Mass spectrometry analyses were performed on Q-Exactive (Thermo Finnigan, San Jose, CA). The data was acquired in the positive ion mode, and the total analytical time was 60 min. Mass range was 300–1,800 m/z with the resolving power of 70,000 at m/z 200 for the MS scan, and mass range was 200–2,000 with the resolution of 17,500 at m/z 200 for the MS/MS scan. Dynamic exclusion duration was 60 s. The maximum ion injection time for the survey scan was 10 ms, and 45 ms in MS/MS scan. Top 10 most abundant ion maps were collected after scan. Normalized collision energy was 30 eV and the underfill ratio was defined as 0.1%. The instrument was run with peptide recognition mode enabled.

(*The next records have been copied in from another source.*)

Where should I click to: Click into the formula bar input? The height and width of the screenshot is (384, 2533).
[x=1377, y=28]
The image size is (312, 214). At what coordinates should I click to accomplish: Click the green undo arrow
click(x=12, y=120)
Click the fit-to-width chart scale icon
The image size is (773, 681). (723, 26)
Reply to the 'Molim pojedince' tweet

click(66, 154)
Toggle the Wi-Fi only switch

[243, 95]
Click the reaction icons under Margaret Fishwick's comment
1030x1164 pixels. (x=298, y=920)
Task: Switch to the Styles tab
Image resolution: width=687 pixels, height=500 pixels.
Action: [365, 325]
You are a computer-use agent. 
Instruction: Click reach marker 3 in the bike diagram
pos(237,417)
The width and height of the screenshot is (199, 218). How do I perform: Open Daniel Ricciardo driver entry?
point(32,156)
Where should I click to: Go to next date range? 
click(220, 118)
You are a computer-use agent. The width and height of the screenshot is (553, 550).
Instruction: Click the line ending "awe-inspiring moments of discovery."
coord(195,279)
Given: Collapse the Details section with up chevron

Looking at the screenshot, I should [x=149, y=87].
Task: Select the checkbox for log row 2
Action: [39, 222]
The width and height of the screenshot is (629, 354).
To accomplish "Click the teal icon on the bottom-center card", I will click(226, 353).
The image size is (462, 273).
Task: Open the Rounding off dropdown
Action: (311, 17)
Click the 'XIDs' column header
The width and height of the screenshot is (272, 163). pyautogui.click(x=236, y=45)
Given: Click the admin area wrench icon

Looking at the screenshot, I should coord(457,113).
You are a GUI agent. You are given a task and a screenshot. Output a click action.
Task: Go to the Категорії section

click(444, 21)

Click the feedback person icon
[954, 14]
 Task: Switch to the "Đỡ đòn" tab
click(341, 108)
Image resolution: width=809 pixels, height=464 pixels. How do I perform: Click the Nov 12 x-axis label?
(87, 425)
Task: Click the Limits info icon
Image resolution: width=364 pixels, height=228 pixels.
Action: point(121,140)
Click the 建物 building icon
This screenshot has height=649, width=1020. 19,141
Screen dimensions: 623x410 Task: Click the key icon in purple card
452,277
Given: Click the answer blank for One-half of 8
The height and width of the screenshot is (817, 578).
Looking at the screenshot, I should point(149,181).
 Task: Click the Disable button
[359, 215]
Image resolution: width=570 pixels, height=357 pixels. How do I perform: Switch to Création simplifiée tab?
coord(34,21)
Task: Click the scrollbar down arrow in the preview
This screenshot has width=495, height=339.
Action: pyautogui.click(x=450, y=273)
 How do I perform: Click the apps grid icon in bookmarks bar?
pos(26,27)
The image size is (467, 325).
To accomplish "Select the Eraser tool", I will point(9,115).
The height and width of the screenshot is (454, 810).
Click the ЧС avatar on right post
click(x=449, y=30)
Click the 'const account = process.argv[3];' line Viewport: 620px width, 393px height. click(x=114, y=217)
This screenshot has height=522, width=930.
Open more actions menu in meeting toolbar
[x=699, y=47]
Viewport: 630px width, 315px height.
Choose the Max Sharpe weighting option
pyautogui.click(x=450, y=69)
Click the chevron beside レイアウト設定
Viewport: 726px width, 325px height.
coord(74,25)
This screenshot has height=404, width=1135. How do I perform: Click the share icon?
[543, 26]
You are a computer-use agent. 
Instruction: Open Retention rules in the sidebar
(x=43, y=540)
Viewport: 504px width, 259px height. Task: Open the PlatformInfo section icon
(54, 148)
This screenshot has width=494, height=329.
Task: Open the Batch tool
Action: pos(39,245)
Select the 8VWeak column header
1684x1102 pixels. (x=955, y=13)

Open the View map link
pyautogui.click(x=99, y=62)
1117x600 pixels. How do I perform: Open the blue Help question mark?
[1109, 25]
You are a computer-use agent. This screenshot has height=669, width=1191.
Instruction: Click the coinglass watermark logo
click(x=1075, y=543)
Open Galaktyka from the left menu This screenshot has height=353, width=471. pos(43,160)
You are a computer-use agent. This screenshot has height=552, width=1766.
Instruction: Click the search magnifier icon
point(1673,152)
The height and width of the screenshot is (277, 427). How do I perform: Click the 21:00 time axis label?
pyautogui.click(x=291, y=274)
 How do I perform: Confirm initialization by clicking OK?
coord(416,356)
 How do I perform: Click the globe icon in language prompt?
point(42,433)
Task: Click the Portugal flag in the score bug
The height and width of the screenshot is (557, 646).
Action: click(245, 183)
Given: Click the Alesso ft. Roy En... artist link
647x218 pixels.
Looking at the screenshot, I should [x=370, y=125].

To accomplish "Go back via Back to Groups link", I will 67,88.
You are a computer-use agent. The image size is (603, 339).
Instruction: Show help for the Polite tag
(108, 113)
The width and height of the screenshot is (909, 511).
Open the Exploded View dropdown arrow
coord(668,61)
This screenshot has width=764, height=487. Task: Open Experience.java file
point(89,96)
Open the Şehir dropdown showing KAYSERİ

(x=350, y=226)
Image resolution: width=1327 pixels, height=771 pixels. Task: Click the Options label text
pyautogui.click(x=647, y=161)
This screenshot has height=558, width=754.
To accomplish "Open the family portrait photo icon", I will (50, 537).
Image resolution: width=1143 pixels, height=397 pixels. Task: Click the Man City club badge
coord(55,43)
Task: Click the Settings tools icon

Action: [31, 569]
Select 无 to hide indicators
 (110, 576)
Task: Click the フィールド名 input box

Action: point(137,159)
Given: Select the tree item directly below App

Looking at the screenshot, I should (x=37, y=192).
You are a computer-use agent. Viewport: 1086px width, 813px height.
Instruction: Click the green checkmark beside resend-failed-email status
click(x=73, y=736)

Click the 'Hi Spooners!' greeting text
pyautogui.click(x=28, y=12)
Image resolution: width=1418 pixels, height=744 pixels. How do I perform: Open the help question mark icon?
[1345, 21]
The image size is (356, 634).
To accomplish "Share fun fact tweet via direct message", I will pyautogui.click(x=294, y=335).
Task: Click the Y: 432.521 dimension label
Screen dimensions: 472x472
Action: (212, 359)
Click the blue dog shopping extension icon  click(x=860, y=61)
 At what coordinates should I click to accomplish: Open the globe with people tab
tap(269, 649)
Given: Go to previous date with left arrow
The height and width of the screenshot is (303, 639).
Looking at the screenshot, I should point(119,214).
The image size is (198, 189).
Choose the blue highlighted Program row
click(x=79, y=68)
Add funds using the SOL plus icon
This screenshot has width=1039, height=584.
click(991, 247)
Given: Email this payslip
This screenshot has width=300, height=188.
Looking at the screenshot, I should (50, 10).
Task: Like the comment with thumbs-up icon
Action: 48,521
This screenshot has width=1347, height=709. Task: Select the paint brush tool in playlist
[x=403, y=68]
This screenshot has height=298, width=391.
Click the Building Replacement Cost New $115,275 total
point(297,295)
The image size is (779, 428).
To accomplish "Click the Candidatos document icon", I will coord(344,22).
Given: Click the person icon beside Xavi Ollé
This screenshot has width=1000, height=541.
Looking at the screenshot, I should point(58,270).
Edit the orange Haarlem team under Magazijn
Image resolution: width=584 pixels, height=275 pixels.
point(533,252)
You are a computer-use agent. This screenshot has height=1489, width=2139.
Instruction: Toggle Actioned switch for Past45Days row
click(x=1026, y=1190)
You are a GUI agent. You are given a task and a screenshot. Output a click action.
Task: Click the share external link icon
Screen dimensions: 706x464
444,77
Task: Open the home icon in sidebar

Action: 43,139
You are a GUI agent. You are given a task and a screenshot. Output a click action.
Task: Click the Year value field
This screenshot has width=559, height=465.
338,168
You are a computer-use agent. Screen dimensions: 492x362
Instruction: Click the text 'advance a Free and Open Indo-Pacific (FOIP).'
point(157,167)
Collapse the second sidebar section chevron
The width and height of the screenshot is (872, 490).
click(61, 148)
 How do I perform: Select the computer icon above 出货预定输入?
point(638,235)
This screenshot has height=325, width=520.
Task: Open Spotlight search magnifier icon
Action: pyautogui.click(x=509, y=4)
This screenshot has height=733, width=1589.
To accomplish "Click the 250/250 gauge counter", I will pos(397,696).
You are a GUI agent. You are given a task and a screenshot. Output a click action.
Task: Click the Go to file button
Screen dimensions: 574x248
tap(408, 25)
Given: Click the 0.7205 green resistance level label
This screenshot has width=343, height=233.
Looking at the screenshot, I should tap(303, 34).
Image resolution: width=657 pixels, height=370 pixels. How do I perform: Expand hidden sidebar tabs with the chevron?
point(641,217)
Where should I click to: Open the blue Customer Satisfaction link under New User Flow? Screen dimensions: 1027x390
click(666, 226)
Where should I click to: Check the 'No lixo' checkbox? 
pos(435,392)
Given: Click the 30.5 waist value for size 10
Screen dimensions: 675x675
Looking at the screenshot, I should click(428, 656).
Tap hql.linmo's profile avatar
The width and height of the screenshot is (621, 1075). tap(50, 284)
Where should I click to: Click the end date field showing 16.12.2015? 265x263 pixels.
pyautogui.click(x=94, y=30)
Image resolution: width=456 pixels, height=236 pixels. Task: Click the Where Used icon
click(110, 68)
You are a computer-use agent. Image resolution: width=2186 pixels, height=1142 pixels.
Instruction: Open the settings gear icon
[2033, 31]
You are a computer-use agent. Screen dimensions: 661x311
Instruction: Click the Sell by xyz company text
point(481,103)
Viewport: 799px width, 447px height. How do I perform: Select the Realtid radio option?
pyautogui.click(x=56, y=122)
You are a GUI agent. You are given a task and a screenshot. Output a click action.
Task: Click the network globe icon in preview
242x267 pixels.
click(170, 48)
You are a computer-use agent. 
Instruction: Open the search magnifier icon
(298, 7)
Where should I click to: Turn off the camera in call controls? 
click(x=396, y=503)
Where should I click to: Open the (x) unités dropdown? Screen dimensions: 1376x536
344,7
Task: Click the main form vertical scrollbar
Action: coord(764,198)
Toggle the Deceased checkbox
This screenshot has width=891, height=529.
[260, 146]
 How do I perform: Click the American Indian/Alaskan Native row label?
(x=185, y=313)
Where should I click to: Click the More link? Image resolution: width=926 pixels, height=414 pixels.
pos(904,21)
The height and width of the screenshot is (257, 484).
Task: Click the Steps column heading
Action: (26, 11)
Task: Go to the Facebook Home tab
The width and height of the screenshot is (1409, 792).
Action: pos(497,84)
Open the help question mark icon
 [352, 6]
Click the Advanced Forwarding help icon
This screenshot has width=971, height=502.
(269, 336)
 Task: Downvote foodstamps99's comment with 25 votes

Sequence database searching and data analysis
Raw data files were submitted to MASCOT engine (Matrix Science, London, UK; version 2.2) through Proteome Discoverer 1.4 (Thermo Electron, San Jose, CA.). The MS/MS spectra were searched against UniProt ovis aries (27065 sequences, download at 09, 10, 2015) and UniProt cetartiodactyla (712254 sequences, download at 15, 10, 2015). For protein identification, the following options were used: Peptide mass tolerance=20 ppm, MS/MS tolerance=0.1 Da, Enzyme=Trypsin, Missed cleavage=2, Fixed modification: Carbamidomethyl (C), iTRAQ 8 plex (K), iTRAQ 8 plex (N-term), Variable modification: Oxidation (M), FDR ≤ 0.01.
Bioinformatic analysis
The selected differentially expressed proteins (DEPs) were in batches matched in UniProtKB database (Release 2019_10) to retrieve the sequence data in FASTA format. To find homologue sequences, the retrieved sequences were locally searched against SwissProt database (mammal) using the NCBI BLAST+ client software (ncbi-blast-2.2.28+-win32.exe). GO mapping and annotation was conducted by Blast2GO (Version 2.7.2; (Gotz et al., 2008; Ashburner et al., 2000) under the configuration: an E-value filter of 1e-6, default gradual EC weights, a GO weight of 5, and an annotation cutoff of 55. The KOs of the DEPs were blasted against KEGG GENES (mammal), and then the pathway analysis was conducted by mapping the KOs in KEGG (Kanehisa et al., 2012).
Results
Identification of differential proteins in the whey fractions of Hu sheep after delivery
The iTRAQ-LC-MS/MS proteomics analysis conducted in this study resulted in the identification of 1,068 unique peptides and 310 proteins in Hu sheep milk whey at the six time points of 0, 3, 7, 14, 28 and 56 d after delivery. Among these proteins, 111 were directly matched to the sheep proteomics database, and 199 proteins were matched to the vertebrate proteomics database (Table S1). The pairwise comparison of the six time points identified 121 DEPs (Table S2). The analysis of whey protein expression levels between adjacent time points revealed 30 (10 up-regulated and 20 down-regulated), 22 (11 up-regulated and 11 down-regulated), 11 (four up-regulated and seven down-regulated), 11 (eight up-regulated and three down-regulated), 10 (six up-regulated and four down-regulated) DEPs in the 3 d vs. 0 d, 7 d vs. 3 d, 14 d vs. 7 d, 28 d vs. 14 d, and 56 d vs. 28 d comparison groups, respectively (Tables 1–5).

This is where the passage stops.